WHAT THE EXERCISE ASKS —
Task for the records below: repeat the line containing "Where should I" and every line after it, exactly and with nothing else, but leave out the pictures.

(Saved data entries)
-- -- --

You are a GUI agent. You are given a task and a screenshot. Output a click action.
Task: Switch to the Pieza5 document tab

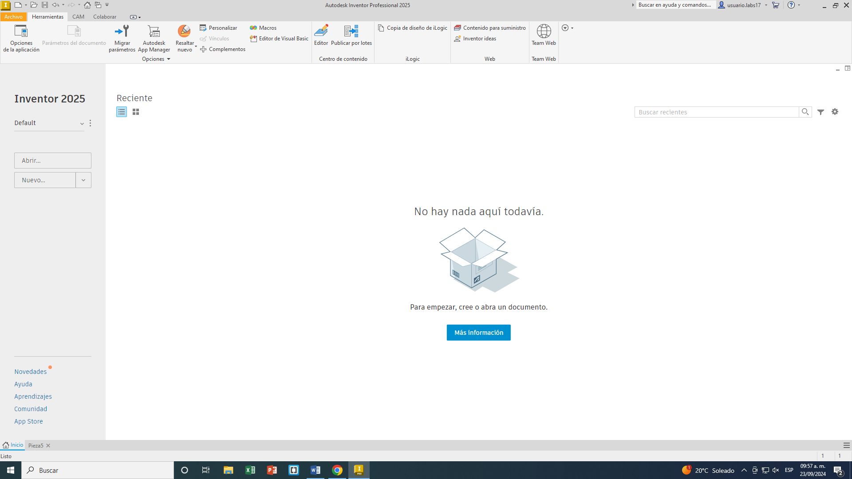(36, 446)
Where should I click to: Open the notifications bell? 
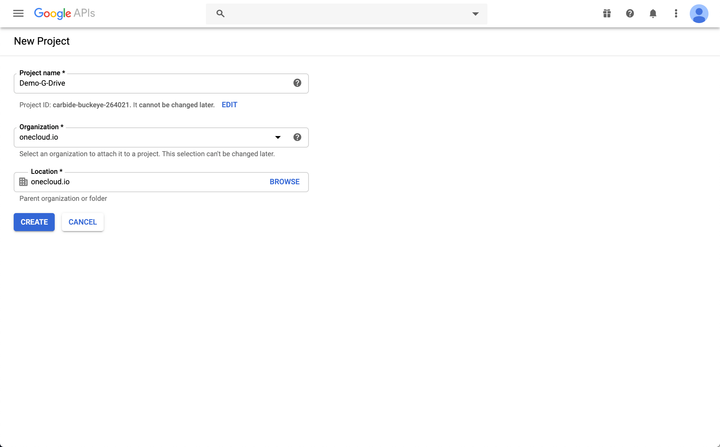[x=653, y=14]
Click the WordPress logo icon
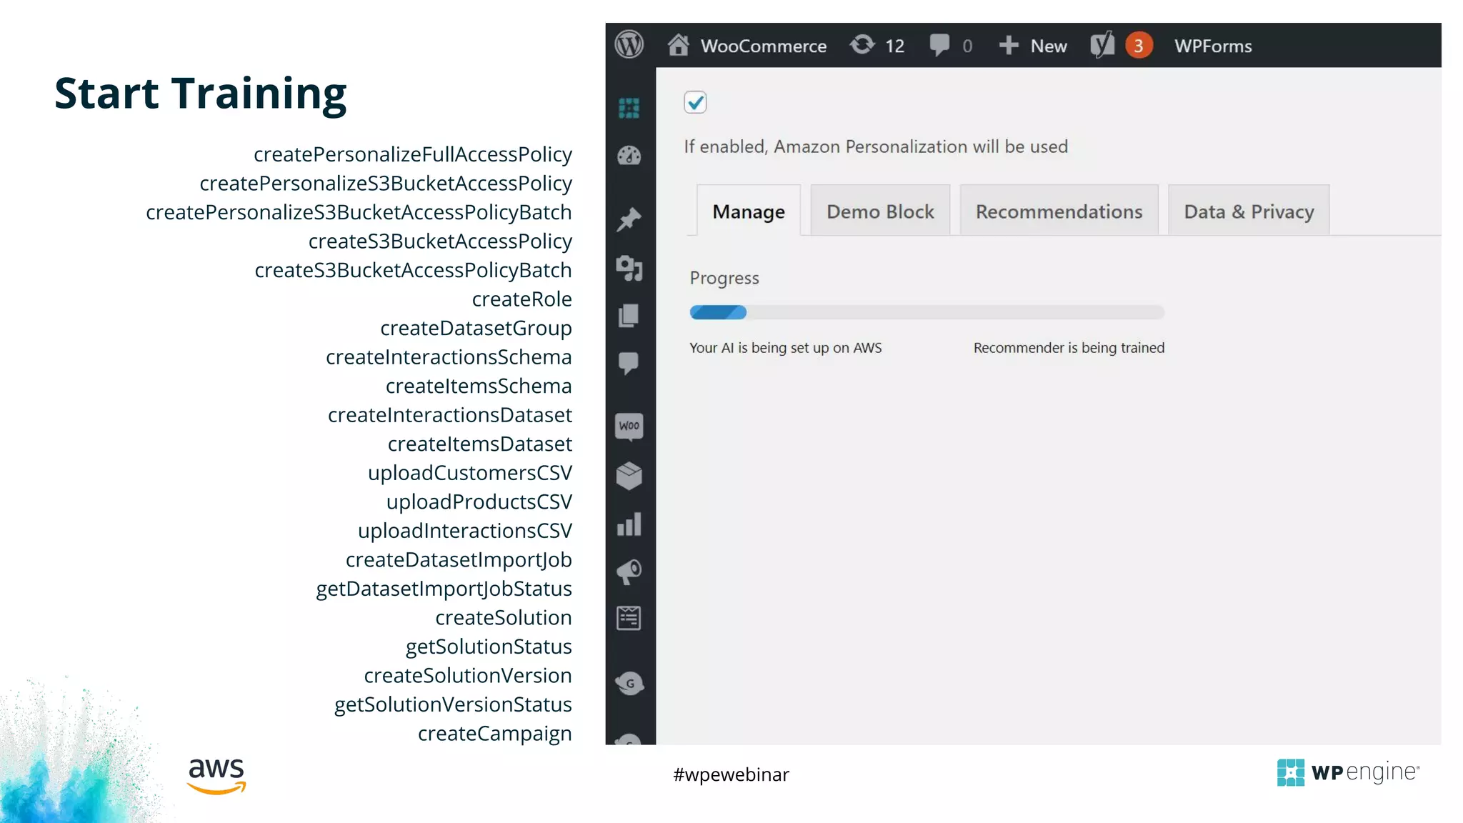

-- -- --

EXERCISE SOLUTION —
Where should I click to: Open the notifications bell? 
[x=653, y=14]
Click the WordPress logo icon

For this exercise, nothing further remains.